Rewrite everything from the line containing "Bankomaty (370, 2188)" down to the final line, swapping "Kurzy.cz" for "Kurzy.sk" and leaving the rest unchanged.

━━━ Supplied data

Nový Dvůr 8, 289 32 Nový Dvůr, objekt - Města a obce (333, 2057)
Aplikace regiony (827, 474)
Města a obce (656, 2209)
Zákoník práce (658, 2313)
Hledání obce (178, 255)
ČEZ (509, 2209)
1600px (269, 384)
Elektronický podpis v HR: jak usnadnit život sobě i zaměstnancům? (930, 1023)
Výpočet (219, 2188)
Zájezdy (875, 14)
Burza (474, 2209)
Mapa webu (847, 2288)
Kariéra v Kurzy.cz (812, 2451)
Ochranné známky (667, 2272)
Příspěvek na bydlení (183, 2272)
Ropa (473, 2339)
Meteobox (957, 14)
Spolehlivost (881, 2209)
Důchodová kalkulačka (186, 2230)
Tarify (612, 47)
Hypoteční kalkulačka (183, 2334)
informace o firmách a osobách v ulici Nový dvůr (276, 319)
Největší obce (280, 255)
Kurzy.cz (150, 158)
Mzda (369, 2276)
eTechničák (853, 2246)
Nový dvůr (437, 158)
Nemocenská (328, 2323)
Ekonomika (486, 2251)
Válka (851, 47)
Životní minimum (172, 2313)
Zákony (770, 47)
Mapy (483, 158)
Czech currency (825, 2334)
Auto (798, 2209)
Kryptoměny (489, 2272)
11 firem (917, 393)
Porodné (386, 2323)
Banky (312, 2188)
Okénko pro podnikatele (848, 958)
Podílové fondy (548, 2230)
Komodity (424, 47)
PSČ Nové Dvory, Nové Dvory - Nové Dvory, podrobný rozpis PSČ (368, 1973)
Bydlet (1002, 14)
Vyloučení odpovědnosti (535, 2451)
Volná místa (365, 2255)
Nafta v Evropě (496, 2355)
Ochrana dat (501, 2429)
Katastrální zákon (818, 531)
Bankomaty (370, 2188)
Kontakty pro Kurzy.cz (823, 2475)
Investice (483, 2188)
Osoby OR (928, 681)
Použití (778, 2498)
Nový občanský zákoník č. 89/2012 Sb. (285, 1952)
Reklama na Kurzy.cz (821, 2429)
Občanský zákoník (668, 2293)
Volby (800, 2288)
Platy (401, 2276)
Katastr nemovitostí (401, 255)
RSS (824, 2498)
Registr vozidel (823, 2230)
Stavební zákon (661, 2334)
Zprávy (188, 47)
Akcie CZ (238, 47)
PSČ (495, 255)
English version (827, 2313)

━━━━━━

Reply to the task:
Bankomaty (370, 2188)
Kontakty pro Kurzy.sk (823, 2475)
Investice (483, 2188)
Osoby OR (928, 681)
Použití (778, 2498)
Nový občanský zákoník č. 89/2012 Sb. (285, 1952)
Reklama na Kurzy.sk (821, 2429)
Občanský zákoník (668, 2293)
Volby (800, 2288)
Platy (401, 2276)
Katastr nemovitostí (401, 255)
RSS (824, 2498)
Registr vozidel (823, 2230)
Stavební zákon (661, 2334)
Zprávy (188, 47)
Akcie CZ (238, 47)
PSČ (495, 255)
English version (827, 2313)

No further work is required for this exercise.